Samuel Schwederke, que frequentou as classes de língua, confundiu-se com referências trocadas, mas não tanto de léxico ou gramática. O volante de tranças modestas foi o primeiro a experimentar o sabor de perder na Europa. Levou sete do seu anfitrião, no futebol do videogame. Até os controles parecem invertidos, e a impressão de que as direções não estão bem definidas a milhas do lar é reforçada pelo motorista belga que vezenquando leva o ônibus da delegação pelas ruas de Nantes – e precisa ser guiado até a cancha com gritos histéricos de “à gauche” e “à droite”, ou periga até cair no rio. O futebol real seria caótico assim, também? Daniel Dürks, o técnico, tenta mostrar que não, não há monstros lá no fim dos mares. No apertado vestiário do Estádio de l’Eraudière, um dos campos de jogo do torneio, ele conduz os ânimos de seus comandados com destreza, muito diferente do barbeiro de Bruxelas e sua máquina. Daniel lembra o esforço para chegar à França, o trabalho dos pais como copeiros para viabilizar a viagem, e pede uma tijolada nos dentes de quem sorria com desdém para a fé dedicada ao sonho mundialista. Há que superar as dificuldades e calar os secadores.

....

• [TAREFA OBRIGATÓRIA]: No trecho do documento acima, em qual estádio fica o vestiário onde o técnico conversa com os jogadores?

• [DADOS FORNECIDOS]:
....

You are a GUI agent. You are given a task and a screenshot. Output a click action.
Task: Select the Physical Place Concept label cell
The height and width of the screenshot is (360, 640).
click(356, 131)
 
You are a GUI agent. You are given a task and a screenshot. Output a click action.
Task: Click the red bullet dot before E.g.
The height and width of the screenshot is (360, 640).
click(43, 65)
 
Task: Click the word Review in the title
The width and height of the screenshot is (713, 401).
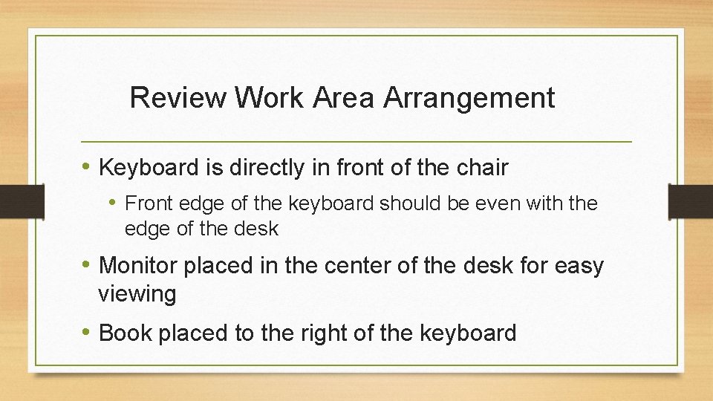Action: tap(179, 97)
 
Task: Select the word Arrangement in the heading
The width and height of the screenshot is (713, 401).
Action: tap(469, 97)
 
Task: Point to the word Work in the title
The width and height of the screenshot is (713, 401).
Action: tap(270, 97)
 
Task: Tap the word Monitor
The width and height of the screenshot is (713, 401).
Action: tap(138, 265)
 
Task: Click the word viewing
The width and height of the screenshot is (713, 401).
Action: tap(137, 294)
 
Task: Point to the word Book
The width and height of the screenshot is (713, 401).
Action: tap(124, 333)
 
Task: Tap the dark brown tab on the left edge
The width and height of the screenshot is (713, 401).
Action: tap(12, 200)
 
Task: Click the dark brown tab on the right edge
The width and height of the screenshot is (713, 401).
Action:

....

• [SOLUÇÃO ABAIXO]: No Estádio de l’Eraudière.